EU eyes reopening borders as virus grinds down global economy
The European Union said Wednesday it hoped to reopen its external borders to foreigners in July, as leaders look to loosen the economic stranglehold of virus lockdowns that are triggering a steep global downturn.
Europe has suffered devastating human losses from the pandemic, accounting for just under half of the 411,000 lives claimed by COVID-19's deadly tear across the world.
Now the continent is trying to contain the fallout of a historic recession spurred by restrictions on movement and business that have saved lives but have choked global commerce.
The world economy is on course to contract by at least six percent this year due to virus shutdowns, according to a grim outlook from the Organisation for Economic Co-operation and Development (OECD).
By the end of next year, the loss of income should surpass that of "any previous recession over the last 100 years outside wartime", the forecast warned.
'Gradual and partial' reopening
EU member states have the final say on border measures. But Brussels is suggesting a "gradual and partial" reopening of external frontiers to travellers outside the bloc from July 1, diplomatic chief Josep Borrell said Wednesday.
Greece, whose economy depends heavily on tourism, has already announced it will reopen its skies from June 15 to a list of countries including non-EU states such as Australia, China and South Korea.
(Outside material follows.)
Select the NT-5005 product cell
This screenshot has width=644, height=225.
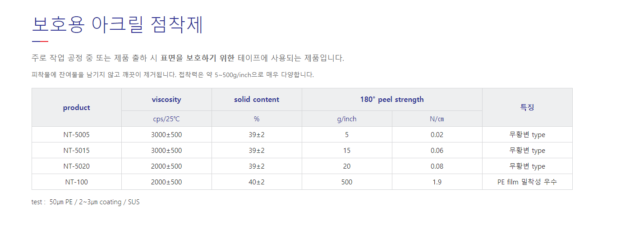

Austria will allow free travel from most European nations in mid-June, but with exceptions for Spain, the UK and several other countries for which testing or quarantines will be required.
Germans will be free to travel to EU member states on Monday, though the country has decided to extend its warning against travel outside the EU until August 31.
In Spain, where more than 27,000 people have died from COVID-19, La Liga soccer championships are set to resume on Thursday for the first time in three months.
Meanwhile in Britain, which has the highest death toll in Europe, Prime Minister Boris Johnson defended what he described as the country's "astonishing" efforts to tackle the virus.
But one top scientist there said the number of fatalities could have been halved had lockdown measures been introduced a week sooner.
In Italy, prosecutors said they wanted to question Prime Minister Giuseppe Conte and the health and interior ministers over how the government handled the pandemic.
Second wave fears
As barriers to movement start to lift, the virus is still gaining ground in countries around world, particularly in Latin America which has logged more than 1.4 million cases and nearly 70,000 deaths.
The WHO's regional arm, the Pan American Health Organization, has warned that upcoming hurricane season could further hamper the fight against the virus.
Worst-hit Brazil is leading the continent with the world's third highest death toll—38,406—after the US and Britain.
Peru is also battling a steep surge, with more than 200,000 infections.
In Nicaragua, which has not taken robust steps to contain its outbreak, at least eight public health doctors were sacked for criticising the lack of a serious response by President Daniel Ortega's government, an independent medical body said.
Elsewhere around the globe, clusters of infection were growing as governments relaxed restrictions. Earlier this week, the WHO warned against complacency.
Iran announced more than 2,000 new cases Wednesday, part of a recent surge the government attributes to increased testing.
Indonesia also posted a record number of 1,241 new coronavirus cases, sparking calls from health experts for the world's fourth most populous country to slow down the easing of its lockdown measures.
In India's capital New Delhi, authorities say they expect half a million COVID-19 cases that will need 150,000 hospital beds by mid-July.
But in China, where the virus first emerged late last year, wildlife activists celebrated a victory after authorities decided to remove pangolin parts from its official list of traditional medicines.
Some scientists suspect that the endangered and heavily-trafficked animal, which lives in Africa and Asia, may have been the host of the novel coronavirus that emerged at a market in China's Wuhan city last year.